Published: 07 August 2023


Picture credit: iStock

What is a DNACPR?

A DNACPR is a pre-established recommendation to healthcare professionals involved in a person’s care not to attempt cardiopulmonary resuscitation (CPR) should a person experience cardiac arrest or die suddenly.

DNACPR recommendations are intended to protect people from unnecessary suffering or loss of dignity that could be caused by receiving CPR that they do not want and is unlikely to work. Most CPR is unsuccessful and it can lead to punctured lungs, broken ribs and bruising.

In the case of someone with an advanced or irreversible condition, for example, CPR is highly unlikely to be successful, subjecting them instead to an undignified death.

The DNACPR recommendation can be made as part of a wider advanced care plan, or as a standalone request in conversation with the patient, and must be signed off by the most senior clinician responsible for a person’s care. But it is not legally binding – the recommendation will factor into the decision-making process of those who are treating the person on the day, but they are not bound by it if they are not confident it is right for the patient.

Can a patient refuse a DNACPR?

Patients should be involved in conversations about a DNACPR, but ultimately a decision to make one is a clinical one. Clinicians must be clear in their conversation with the patient as to why they think CPR should not be recommended.

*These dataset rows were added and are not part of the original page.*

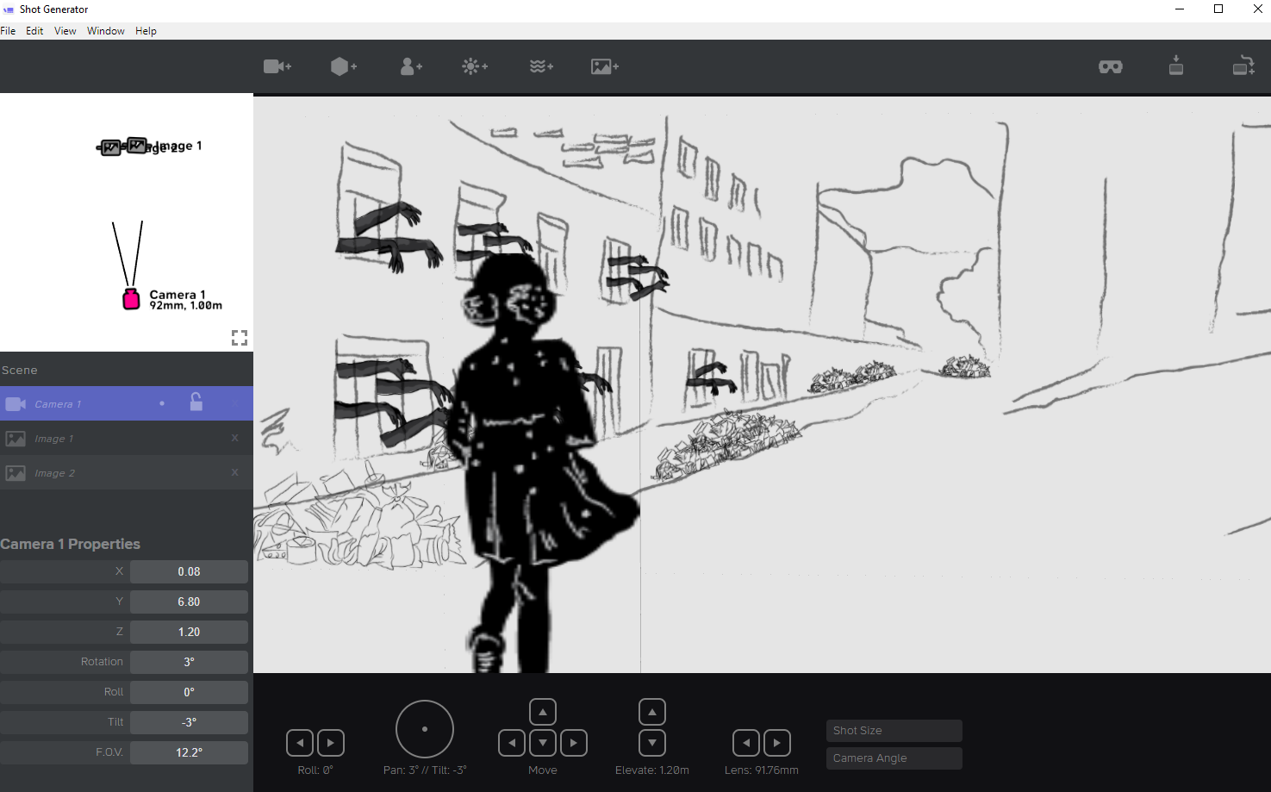Toggle the lock on Camera 1
This screenshot has height=792, width=1271.
click(x=196, y=402)
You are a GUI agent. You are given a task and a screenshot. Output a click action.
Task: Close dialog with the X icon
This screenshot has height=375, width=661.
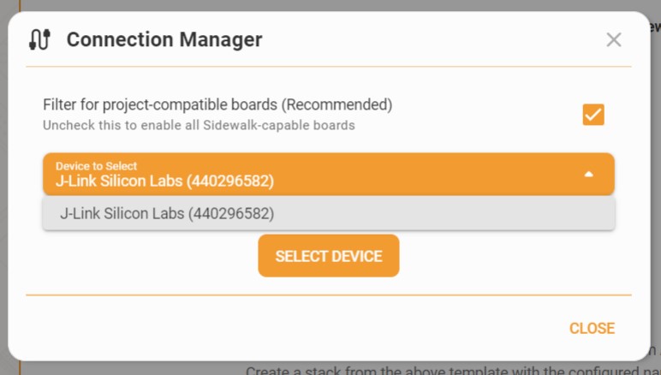click(613, 39)
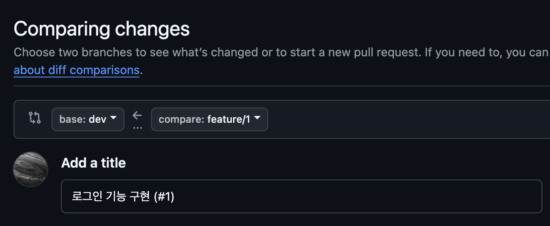The image size is (550, 226).
Task: Click the caret arrow on base: dev
Action: click(x=113, y=119)
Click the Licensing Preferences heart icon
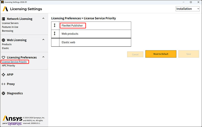 (x=4, y=57)
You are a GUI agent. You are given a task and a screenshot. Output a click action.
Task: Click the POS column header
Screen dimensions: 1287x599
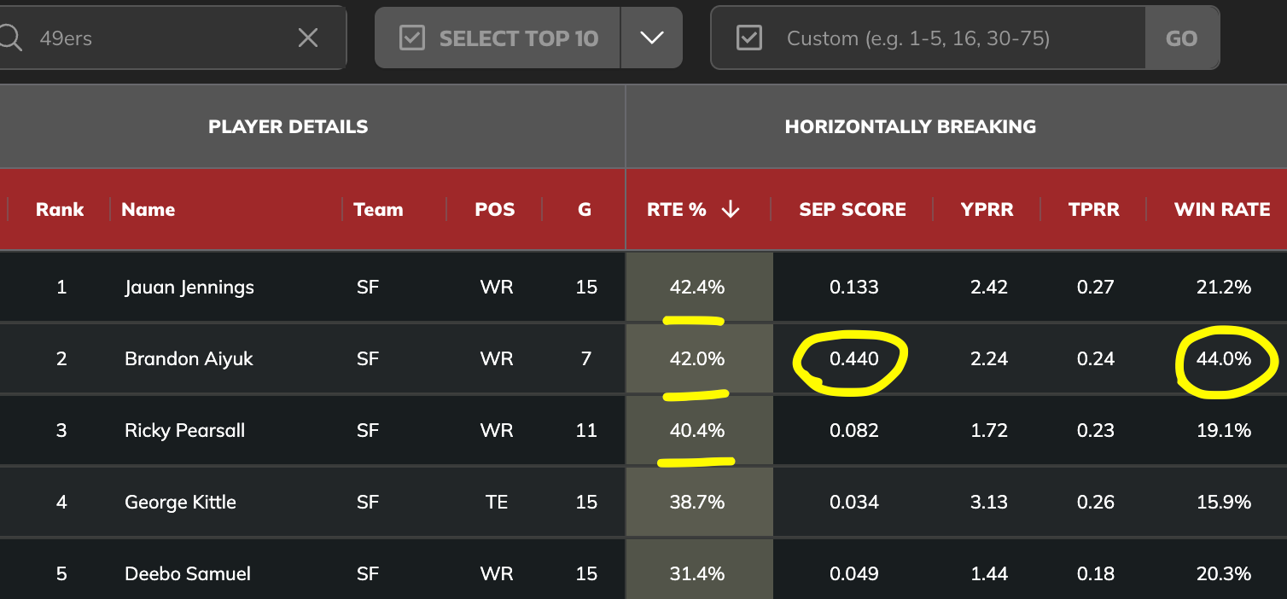click(495, 210)
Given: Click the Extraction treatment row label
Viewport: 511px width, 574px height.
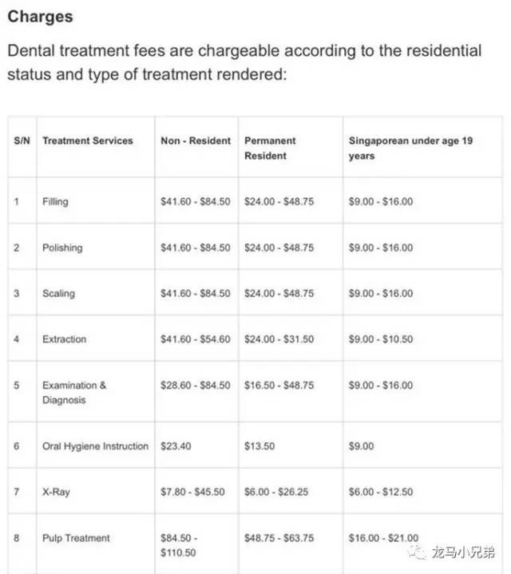Looking at the screenshot, I should point(64,339).
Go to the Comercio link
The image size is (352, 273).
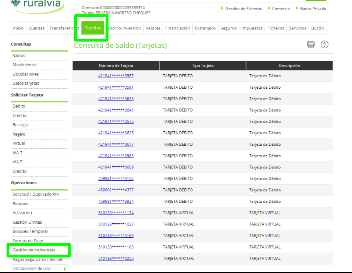tap(281, 9)
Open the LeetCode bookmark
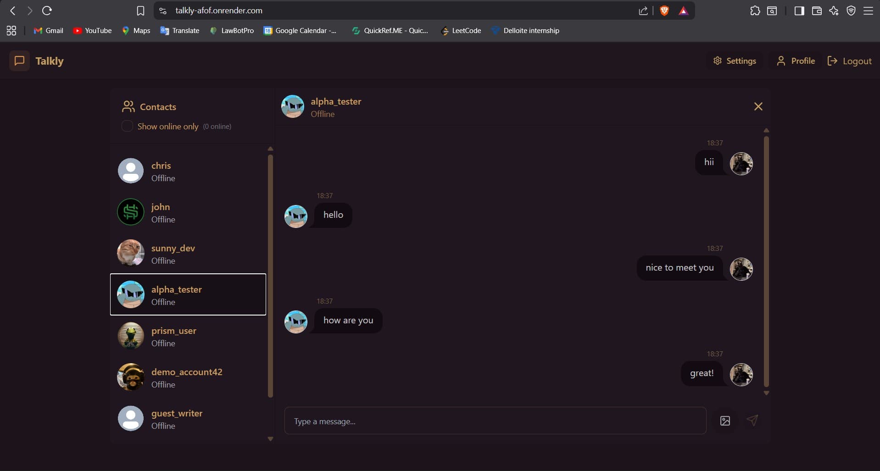This screenshot has height=471, width=880. click(x=461, y=31)
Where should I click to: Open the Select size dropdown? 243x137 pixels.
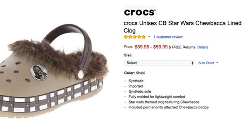click(160, 63)
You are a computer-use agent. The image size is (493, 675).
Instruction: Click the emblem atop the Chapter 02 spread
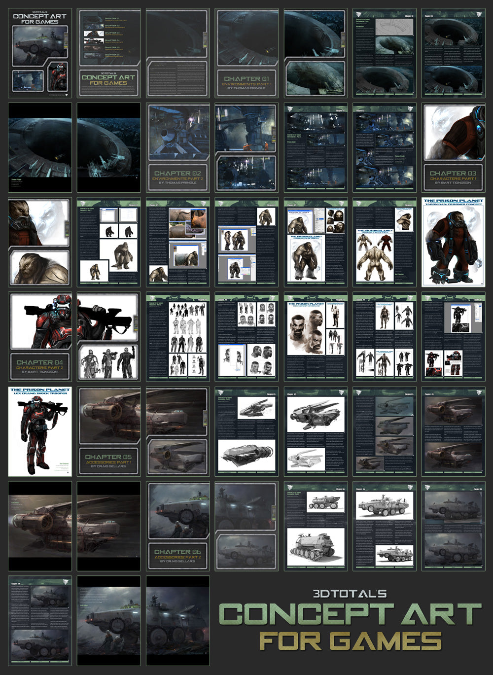290,108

If a person lacks capacity to participate in a DNACPR conversation, then an attorney for health and welfare should be consulted, as well as their family and those close to them.

What if the patient does not have a DNACPR?

The default position is that steps should be taken to support life, so if the clinician considers CPR is likely to be effective, they should start it. But the clinician is under no obligation to start CPR if they do not think it is likely to be effective or will not be in the patient’s best interests.

If a patient wishes to refuse CPR, they should be supported to make what is known as an advance decision to refuse treatment (ADRT).

A clinician who attempts CPR in full knowledge of the valid ADRT would be criminally and civilly liable.

Are DNACPR processes correctly followed?

At the start of the COVID-19 pandemic, concerns were raised that a blanket approach to DNACPR was being used.

The Care Quality Commission investigated and concluded in December 2020 that, while there was no evidence of a blanket approach, there were cases where DNACPR had been recommended without the individual’s knowledge. It said people with learning disabilities and autism were disproportionately affected, along with older people.

Subsequently, the Learning Disabilities Mortality Review (LeDeR) report for deaths in 2020 in England found an increase in cases where good practice was not followed. This continued in 2021.

The report for that year, which was published last summer, found 64% of deaths had a DNACPR in place. Of those, only in 60% of cases were the right documentation and processes followed. In 33% of cases it was not clear, and in 7%, reviewers said the right process was not followed.

Amid concerns over the situation, NHS England bosses have – for a second time – written to NHS trusts and GPs about the issue. The letter, sent earlier this year and signed by senior officials, including England’s chief nursing officer Ruth May, reminded clinicians they need to ensure DNACPR recommendations ‘are appropriate, are made on an individual basis and that conversations were reasonably adjusted’.

In particular, it reminded services to follow the universal principles for advanced care planning, which ask services to take a proactive approach to planning future care.

Why is this happening and what can be done?

Helen Laverty, professional lead for learning disability and mental health nursing at the University of Nottingham, agrees. But she is hopeful that since 2021, the situation will have begun improving.

‘One thing the pandemic has highlighted is the health status of all vulnerable and frail people,’ she says.‘It has brought the issue with DNACPR into the open and staff and families are now more empowered to ask difficult questions.’